_Text excerpt:_

╭──

Thursday, January 17, 2013

Crash & Burn

Yep, just like the title says. I fell off the wagon pretty hard core. I acted out w/ a guy last week. It didn't go further than mutual masturbation, but he did jack me off for awhile - almost to the point of orgasm. I never touched his, however. But I did touch his legs, chest, arms, etc. Gag em. Writing about it now, it does seem pretty gay (e.g. touchy-feely shit).

Last Tuesday, Wednesday, and Thursday were all bad days last week. I was in my disease pretty heavy. I surfed and responded to several Craigslist ads on Tuesday and Wednesday morning and Wednesday afternoon and night I blew off all my obligations and cruised the parks, bathrooms, Craigslist posts, etc. looking for some action. In the midst of it all I went home for dinner. Actually, only my physical self went home for dinner, b/c my mind was far from home. Later that night I told my wife I was leaving for my SA group like usual, but in reality I went back to the park to cruise some more. I finally found what I was looking for at about 10pm. We drove to an underpass and did our carnal deed together. Did I mention he scooped my cum up off my stomach and ate it? Um, yea, pretty trashy shit.

╰──

_Recorded data:_
╭──

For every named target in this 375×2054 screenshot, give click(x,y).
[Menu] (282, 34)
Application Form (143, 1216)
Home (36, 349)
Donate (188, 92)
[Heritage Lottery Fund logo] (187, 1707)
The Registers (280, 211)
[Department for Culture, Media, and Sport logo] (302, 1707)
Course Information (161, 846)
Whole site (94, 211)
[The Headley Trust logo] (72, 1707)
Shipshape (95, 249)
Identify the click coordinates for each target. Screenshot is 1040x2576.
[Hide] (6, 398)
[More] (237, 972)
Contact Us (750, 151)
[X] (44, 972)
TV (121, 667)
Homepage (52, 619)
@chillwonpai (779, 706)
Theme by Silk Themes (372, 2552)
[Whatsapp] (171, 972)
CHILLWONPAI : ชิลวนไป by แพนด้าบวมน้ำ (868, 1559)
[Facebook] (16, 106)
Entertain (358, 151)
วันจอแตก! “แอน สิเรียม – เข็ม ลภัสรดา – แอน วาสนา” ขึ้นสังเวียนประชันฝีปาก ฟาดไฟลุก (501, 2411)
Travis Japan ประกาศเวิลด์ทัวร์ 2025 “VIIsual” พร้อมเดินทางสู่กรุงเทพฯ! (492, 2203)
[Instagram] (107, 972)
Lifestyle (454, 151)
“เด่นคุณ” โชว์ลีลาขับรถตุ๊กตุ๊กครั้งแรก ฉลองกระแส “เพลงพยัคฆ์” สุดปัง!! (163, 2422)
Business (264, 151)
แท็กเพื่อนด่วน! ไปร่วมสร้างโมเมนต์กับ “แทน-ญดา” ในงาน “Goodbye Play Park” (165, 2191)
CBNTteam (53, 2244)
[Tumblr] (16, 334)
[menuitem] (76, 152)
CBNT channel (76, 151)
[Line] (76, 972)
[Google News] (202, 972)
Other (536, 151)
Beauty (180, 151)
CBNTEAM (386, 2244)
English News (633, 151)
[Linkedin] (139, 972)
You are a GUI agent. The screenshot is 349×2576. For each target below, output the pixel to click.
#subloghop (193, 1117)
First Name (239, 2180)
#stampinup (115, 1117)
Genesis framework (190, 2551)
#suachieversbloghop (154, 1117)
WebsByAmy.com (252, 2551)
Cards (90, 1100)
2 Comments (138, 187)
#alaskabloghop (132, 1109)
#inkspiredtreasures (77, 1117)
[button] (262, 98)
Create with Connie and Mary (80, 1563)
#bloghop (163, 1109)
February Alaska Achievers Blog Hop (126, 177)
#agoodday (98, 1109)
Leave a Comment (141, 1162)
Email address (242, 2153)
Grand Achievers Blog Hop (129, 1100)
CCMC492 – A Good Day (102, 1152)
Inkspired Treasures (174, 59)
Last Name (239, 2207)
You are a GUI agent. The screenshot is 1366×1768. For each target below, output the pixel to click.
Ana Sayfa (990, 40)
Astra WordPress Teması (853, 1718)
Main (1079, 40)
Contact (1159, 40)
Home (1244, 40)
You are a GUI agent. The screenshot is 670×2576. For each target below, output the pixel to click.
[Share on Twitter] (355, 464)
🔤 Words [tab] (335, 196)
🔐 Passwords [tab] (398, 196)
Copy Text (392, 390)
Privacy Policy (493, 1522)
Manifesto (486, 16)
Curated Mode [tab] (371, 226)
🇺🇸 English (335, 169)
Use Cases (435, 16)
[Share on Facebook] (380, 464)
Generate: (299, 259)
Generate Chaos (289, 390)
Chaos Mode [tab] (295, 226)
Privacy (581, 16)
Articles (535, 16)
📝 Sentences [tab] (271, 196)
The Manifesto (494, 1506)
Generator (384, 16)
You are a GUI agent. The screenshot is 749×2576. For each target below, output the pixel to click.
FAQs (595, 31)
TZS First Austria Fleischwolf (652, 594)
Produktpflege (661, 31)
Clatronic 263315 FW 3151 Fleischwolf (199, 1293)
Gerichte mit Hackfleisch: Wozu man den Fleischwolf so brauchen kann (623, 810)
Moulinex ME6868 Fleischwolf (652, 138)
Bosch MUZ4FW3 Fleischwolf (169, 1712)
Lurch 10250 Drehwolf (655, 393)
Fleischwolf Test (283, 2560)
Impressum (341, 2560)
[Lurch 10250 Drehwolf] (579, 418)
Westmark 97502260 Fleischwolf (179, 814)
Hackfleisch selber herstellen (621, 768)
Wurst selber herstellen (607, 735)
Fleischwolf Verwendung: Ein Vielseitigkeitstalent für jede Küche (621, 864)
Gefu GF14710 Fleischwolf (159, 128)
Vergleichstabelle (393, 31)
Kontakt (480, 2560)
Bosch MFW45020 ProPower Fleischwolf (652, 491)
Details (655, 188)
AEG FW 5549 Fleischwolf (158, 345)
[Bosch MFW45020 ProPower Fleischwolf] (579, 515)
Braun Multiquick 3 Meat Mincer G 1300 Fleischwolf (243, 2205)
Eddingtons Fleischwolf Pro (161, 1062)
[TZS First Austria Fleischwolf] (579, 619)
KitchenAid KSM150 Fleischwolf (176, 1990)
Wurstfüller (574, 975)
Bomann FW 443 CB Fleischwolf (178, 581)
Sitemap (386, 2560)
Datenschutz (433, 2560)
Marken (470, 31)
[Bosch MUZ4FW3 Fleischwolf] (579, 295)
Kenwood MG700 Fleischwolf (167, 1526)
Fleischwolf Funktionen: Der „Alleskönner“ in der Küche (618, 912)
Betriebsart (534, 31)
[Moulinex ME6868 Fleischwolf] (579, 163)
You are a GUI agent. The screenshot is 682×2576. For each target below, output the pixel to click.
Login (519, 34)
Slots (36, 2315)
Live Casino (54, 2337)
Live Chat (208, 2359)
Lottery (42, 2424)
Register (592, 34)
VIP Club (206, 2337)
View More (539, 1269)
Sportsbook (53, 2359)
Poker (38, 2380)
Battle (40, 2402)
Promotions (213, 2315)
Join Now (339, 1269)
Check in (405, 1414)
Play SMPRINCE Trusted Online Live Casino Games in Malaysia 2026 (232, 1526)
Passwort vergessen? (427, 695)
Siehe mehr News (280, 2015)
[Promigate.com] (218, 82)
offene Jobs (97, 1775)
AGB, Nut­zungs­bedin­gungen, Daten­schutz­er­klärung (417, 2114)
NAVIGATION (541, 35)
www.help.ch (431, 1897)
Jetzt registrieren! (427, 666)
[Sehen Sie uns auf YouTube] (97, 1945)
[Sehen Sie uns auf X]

╰──

_Tasks to complete:_
1. In the blog post about the relapse, at about what time did the writer finally find what they were looking for?
2. Continue the blog post about the relapse from the point where it stops.

_Answers to the problems:_
1. At about 10pm.

2.
Then Thursday morning I was still jazzed up. I surfed some raunchy porn and masturbated 4 more times. I think I finally got it out of my system early afternoon and the fog started to lift. I actually ended up going to my Therapy group that night, which was nice, although I didn't feel like I should be there. I realize that's my DP telling me that, however. Group is the very best place I could and should be.

So since last Thursday, I haven't cruised or surfed Craigslist ads or acted out w/ anyone or done any of that shit thank the Lord. But I have surfed porn and masturbated pretty regularly. :( And I still haven't found the balls to tell my wife about last week's tête-à-tête w/ the dude. I know I will (have to) eventually. I just don't want to hurt her (again). It fucking sucks to be an addict.

On the bright side of things, I'm feeling much better these past few days. I'm hoping it sticks for awhile.